**What you have to do**: Which of the lines below include "will"? Each one should be copied out.

**Stored data**:
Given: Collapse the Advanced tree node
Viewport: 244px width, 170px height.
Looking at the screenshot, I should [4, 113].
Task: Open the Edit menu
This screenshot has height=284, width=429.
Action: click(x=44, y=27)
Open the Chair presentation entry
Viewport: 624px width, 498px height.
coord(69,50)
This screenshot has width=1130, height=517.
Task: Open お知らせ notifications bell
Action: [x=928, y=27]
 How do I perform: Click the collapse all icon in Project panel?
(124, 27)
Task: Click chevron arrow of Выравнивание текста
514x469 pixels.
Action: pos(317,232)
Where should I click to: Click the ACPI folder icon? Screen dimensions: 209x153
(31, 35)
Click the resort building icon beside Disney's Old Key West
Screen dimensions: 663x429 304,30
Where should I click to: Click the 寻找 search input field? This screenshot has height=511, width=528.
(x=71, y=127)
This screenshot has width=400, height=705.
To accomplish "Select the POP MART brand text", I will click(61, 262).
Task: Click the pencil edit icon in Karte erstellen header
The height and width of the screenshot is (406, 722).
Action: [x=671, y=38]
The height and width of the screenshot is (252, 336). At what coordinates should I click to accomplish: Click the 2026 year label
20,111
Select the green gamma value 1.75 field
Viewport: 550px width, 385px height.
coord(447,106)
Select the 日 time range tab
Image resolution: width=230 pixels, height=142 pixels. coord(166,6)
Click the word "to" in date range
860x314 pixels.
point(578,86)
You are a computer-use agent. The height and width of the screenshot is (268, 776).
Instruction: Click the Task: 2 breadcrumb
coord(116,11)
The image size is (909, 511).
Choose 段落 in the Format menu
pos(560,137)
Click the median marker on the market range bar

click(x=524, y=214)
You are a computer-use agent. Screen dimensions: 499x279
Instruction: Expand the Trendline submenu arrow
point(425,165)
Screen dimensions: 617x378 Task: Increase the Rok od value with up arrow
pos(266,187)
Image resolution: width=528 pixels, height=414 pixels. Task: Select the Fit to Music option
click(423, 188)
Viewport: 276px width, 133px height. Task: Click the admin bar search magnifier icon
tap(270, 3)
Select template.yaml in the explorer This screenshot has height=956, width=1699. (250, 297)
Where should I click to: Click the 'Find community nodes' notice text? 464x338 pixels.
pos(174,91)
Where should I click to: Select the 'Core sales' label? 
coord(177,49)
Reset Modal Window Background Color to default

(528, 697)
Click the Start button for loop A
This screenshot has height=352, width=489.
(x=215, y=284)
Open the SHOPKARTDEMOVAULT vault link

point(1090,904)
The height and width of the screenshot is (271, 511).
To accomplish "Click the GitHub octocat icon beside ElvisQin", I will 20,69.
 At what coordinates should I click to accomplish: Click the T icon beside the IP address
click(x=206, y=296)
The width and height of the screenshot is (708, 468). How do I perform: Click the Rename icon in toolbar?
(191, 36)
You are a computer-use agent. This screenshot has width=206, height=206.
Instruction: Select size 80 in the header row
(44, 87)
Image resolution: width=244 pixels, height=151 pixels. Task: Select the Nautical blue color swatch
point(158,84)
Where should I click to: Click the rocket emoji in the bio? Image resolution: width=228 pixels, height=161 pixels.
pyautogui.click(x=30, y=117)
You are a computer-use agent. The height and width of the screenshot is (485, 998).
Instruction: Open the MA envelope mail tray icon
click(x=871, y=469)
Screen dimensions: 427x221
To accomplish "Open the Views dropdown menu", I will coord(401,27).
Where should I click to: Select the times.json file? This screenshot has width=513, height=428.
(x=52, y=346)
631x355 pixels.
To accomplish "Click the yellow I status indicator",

**Response to the exercise**:
To accomplish "Select the POP MART brand text", I will click(61, 262).
To accomplish "Click the GitHub octocat icon beside ElvisQin", I will 20,69.
To accomplish "Open the Views dropdown menu", I will coord(401,27).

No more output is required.